***** Source text
It’s Time to Open the Black Box of Social Media
Social media companies need to give their data to independent researchers to
better understand how to keep users safe
Social media platforms are where billions of people around the world go to connect
with others, get information and make sense of the world.
These companies,
including Facebook, Twitter, Instagram, Tiktok and Reddit, collect vast amounts of
data based on every interaction that takes place on their platforms.
And despite the fact that social media has become one of our most important public
forums for speech, several of the most important platforms are controlled by a small
number of people. Mark Zuckerberg controls 58% of the voting share of Meta, the
parent company of both Facebook and Instagram, effectively giving him sole control
of two of the largest social platforms. Now that Twitter’s board has accepted Elon
Musk’s $44 billion offer to take the company private, that platform will likewise
soon be under the control of a single person. All these companies have a history of
sharing scant portions of data about their platforms with researchers, preventing us
from understanding the impacts of social media to individuals and society. Such
singular ownership of the three most powerful social media platforms makes us fear
this lockdown on data sharing will continue.
After two decades of little regulation, it is time to require more transparency from
social media companies.
In 2020, social media was an important mechanism for the spread of false and
misleading claims about the election, and for mobilization by groups that
participated in the January 6 Capitol insurrection.
We have seen misinformation
about COVID-19 spread widely online during the pandemic. And today, social
media companies are failing to remove the Russian propaganda about the war in
Ukraine that they promised to ban. Social media has become an important conduit
for the spread of false information about every issue of concern to society. We don’t
know what the next crisis will be, but we do know that false claims about it will
circulate on these platforms.
Unfortunately, social media companies are stingy
about releasing data and
publishing research, especially when the findings might be unwelcome (though
notable exceptions exist). The only way to understand what is happening on the
platforms is for lawmakers and regulators to require social media companies to
release data to independent researchers. In particular, we need access to data on the
structures of social media, like platform features and algorithms, so we can better
analyze how they shape the spread of information and affect user behavior.
For example, platforms have assured legislators that they are taking steps to counter
mis/disinformation by flagging content and inserting fact-checks. Are these efforts
effective? Again, we would need access to data to know. Without better data, we
can’t have a substantive discussion about which interventions are most effective and
consistent with our values. We also run the risk of creating new laws and regulations
that do not
adequately address harms, or of inadvertently making problems worse.
Some of us have consulted with lawmakers in the United States and Europe on
potential legislative reforms like these. The conversation around transparency and
accountability for social media companies has grown deeper and more substantive,
moving from vague generalities to specific proposals. However, the debate still lacks
important context. Lawmakers and regulators frequently ask us to better explain why
we need access to data, what research it would enable and how that research would
help the public and inform regulation of social media platforms.
To address this need, we’ve created this list of questions we could answer if social
media companies began to share more of the data they gather about how their
services function and how users interact with their systems. We believe such
research would
help platforms develop better, safer systems, and also inform
lawmakers and regulators who seek to hold platforms accountable for the promises
they make to the public.
**********
***** Data for review
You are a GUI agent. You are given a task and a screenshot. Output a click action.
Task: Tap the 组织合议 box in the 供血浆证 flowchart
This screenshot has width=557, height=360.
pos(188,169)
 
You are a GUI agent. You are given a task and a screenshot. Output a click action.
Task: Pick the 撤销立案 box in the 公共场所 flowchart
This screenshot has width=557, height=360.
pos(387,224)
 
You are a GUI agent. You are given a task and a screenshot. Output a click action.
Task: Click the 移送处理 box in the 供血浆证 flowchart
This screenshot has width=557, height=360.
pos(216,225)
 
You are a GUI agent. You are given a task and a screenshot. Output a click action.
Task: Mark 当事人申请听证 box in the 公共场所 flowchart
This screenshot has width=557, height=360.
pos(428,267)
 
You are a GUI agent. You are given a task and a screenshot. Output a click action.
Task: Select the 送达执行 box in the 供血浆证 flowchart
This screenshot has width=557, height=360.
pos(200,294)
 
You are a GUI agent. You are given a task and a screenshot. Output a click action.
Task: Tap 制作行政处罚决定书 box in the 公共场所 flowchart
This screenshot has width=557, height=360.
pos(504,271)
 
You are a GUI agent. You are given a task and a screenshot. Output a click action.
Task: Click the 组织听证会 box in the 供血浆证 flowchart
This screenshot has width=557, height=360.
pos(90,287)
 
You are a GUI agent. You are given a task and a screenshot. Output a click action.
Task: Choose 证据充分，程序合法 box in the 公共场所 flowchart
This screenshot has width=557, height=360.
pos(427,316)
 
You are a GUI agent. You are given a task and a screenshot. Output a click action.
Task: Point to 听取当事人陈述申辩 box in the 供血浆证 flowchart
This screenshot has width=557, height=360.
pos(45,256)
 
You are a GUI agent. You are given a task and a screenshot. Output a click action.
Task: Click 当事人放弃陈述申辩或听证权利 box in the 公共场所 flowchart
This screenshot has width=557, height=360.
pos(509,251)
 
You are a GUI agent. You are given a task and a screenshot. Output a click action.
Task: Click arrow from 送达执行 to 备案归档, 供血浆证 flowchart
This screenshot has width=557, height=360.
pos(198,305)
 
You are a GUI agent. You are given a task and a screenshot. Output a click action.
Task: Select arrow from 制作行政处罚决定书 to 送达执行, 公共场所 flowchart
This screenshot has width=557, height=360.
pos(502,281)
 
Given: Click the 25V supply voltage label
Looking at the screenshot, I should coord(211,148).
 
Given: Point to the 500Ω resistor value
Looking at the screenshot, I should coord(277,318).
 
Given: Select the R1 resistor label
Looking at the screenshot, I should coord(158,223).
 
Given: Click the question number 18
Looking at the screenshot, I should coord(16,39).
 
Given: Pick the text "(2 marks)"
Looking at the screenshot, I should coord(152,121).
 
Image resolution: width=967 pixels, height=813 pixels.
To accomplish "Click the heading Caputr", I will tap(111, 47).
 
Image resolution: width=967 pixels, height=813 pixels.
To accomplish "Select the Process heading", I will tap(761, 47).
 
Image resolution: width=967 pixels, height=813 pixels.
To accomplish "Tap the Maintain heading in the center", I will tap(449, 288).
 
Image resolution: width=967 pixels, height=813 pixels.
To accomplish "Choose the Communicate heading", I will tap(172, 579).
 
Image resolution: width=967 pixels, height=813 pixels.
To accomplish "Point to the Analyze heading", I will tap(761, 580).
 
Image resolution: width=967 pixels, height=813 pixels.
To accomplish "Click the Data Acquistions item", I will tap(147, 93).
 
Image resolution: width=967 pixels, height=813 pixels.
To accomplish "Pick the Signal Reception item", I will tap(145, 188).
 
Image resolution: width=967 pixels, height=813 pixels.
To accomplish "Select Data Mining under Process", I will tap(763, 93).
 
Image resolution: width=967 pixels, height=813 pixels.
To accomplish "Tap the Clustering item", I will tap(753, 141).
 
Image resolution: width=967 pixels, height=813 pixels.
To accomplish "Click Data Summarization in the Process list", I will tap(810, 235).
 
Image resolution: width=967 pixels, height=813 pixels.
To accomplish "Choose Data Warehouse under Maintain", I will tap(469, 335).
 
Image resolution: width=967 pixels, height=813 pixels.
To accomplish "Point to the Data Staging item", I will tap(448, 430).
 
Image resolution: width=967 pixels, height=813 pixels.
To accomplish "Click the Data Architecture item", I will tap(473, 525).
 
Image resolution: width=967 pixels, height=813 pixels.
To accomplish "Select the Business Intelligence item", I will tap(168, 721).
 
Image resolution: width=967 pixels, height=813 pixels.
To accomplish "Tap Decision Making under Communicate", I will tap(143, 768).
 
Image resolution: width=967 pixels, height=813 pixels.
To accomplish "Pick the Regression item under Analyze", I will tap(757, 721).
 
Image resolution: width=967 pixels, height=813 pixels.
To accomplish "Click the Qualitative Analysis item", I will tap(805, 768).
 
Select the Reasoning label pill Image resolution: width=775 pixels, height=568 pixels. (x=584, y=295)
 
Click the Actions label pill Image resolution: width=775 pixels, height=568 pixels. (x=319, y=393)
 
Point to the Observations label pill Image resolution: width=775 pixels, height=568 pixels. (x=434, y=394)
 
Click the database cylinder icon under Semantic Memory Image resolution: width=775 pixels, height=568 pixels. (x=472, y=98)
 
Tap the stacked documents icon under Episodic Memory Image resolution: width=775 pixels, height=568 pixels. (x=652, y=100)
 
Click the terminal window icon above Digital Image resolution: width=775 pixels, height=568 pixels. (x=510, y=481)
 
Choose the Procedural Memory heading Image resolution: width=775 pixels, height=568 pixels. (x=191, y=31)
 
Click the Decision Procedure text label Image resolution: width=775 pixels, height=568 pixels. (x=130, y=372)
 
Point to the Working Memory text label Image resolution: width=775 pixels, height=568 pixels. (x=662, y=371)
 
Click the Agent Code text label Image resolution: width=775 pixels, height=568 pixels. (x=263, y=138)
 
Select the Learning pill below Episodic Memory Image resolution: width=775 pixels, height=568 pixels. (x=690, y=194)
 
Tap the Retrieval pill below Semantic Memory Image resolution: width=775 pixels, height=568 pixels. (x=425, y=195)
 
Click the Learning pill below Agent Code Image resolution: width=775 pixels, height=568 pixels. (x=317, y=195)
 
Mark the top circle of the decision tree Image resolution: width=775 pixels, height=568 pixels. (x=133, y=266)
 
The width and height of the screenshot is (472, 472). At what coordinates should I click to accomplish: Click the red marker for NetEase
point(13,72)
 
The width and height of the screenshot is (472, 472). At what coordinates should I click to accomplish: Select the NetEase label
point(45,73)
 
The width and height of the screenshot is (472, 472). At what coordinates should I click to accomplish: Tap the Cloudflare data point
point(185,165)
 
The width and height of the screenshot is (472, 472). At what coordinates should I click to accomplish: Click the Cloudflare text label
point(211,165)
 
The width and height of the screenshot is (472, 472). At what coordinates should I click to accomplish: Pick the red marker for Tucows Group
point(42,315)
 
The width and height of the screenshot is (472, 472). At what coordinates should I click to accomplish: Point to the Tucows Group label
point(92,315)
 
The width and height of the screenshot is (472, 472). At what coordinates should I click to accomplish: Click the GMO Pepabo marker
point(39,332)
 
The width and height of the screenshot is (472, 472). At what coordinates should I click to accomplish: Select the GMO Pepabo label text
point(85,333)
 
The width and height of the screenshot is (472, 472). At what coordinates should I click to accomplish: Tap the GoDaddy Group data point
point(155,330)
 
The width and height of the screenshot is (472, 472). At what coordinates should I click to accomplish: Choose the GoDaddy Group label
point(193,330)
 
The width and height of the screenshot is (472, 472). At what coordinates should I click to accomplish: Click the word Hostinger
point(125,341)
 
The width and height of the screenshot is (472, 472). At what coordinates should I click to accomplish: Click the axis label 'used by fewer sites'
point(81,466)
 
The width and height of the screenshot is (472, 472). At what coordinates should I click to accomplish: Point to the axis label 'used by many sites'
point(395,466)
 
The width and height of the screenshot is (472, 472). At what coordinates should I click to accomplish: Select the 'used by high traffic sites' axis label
**********
■ Using the information:
1/ Answer each question from the social media data article, one line per answer, marked (a), (b), (c):
(a) What share of Meta's voting stock does Mark Zuckerberg control?
(b) How much was Elon Musk's accepted offer to take Twitter private?
(c) What steps have platforms assured legislators they are taking to counter mis/disinformation?
2/ Name every social media company that the social media data article gives as an example of companies that collect vast amounts of data on their platforms.
3/ Continue the social media data article from its last sentence.

■ Per-task outputs:
1/
(a) 58%
(b) $44 billion
(c) Flagging content and inserting fact-checks

2/ Facebook, Twitter, Instagram, Tiktok, Reddit

3/
Research suggests that misinformation is often more engaging than other types of
content. Why is this the case? What features of misinformation are most associated
with heightened user engagement and virality? Researchers have proposed that
novelty and emotionality are key factors, but we need more research to know if this
is the case. A better understanding of why misinformation is so engaging will help
platforms improve their algorithms and recommend misinformation less often.
Research shows that the delivery optimization techniques
that social media
companies use to maximize revenue and even ad delivery algorithms themselves can
be discriminatory. Are some groups of users significantly more likely than others to
see potentially harmful ads, such as consumer scams? Are others less likely to see
useful ads, such as job postings? How can ad networks improve their delivery and
optimization to be less discriminatory?
Social media companies attempt to combat misinformation by labeling content of
questionable provenance, hoping to push users towards more accurate information.
Results from survey experiments show that the effects of labels on beliefs and
behavior are mixed. We need to learn more about whether labels are effective when
individuals encounter them on platforms. Do labels reduce the spread of
misinformation or attract attention to posts that users might otherwise ignore? Do
people start to ignore labels as they become more familiar?
Internal studies at Twitter show that Twitter’s algorithm ms amplify right-leaning
politicians and political news sources more than left-leaning accounts in six of seven
countries studied. Do other algorithms used by other social media platforms show
systemic political bias as well?
Because of the central role they now play in public discourse, platforms have a great
deal of power over who can speak. Minority groups sometimes feel their views are
silenced online as a consequence of platform moderation decisions. Do decisions
about what content is allowed on a platform affect some groups disproportionately?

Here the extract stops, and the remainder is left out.